TASK TO COMPLETE ▸ Which lines in the listing below contain the string `ticks`, with uppercase and lowercase letters counted as different? Copy each of those lines in full.

○ ○ ○ ○ ○ ○ ○

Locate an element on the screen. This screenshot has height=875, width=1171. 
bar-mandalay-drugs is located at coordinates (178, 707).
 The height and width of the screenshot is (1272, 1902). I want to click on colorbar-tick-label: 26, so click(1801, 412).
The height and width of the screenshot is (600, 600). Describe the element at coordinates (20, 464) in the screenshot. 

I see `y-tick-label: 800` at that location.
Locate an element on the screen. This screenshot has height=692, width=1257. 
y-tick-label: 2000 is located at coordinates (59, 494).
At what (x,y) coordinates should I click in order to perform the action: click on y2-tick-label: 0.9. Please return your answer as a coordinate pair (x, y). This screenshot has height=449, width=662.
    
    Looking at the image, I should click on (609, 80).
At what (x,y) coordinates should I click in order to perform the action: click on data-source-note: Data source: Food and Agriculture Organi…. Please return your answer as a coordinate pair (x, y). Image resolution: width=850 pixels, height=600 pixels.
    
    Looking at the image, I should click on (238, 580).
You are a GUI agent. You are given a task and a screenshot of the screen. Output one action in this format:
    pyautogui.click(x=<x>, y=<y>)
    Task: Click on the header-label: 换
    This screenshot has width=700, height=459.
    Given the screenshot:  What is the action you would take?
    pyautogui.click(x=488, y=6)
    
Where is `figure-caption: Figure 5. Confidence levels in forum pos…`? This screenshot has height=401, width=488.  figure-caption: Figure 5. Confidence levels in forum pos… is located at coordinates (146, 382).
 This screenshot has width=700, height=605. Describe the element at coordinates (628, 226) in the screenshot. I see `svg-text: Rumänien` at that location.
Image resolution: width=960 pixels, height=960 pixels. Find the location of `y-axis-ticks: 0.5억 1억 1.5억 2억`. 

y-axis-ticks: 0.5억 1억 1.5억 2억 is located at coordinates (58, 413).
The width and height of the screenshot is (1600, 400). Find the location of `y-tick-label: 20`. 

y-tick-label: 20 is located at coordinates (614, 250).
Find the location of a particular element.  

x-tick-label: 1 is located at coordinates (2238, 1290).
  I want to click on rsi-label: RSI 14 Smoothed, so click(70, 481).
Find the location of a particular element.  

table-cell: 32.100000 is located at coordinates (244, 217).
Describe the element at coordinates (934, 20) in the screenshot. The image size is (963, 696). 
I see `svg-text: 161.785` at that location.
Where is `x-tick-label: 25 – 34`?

○ ○ ○ ○ ○ ○ ○

ANSWER BOX ▸
Image resolution: width=960 pixels, height=960 pixels. Find the location of `y-axis-ticks: 0.5억 1억 1.5억 2억`. 
y-axis-ticks: 0.5억 1억 1.5억 2억 is located at coordinates (58, 413).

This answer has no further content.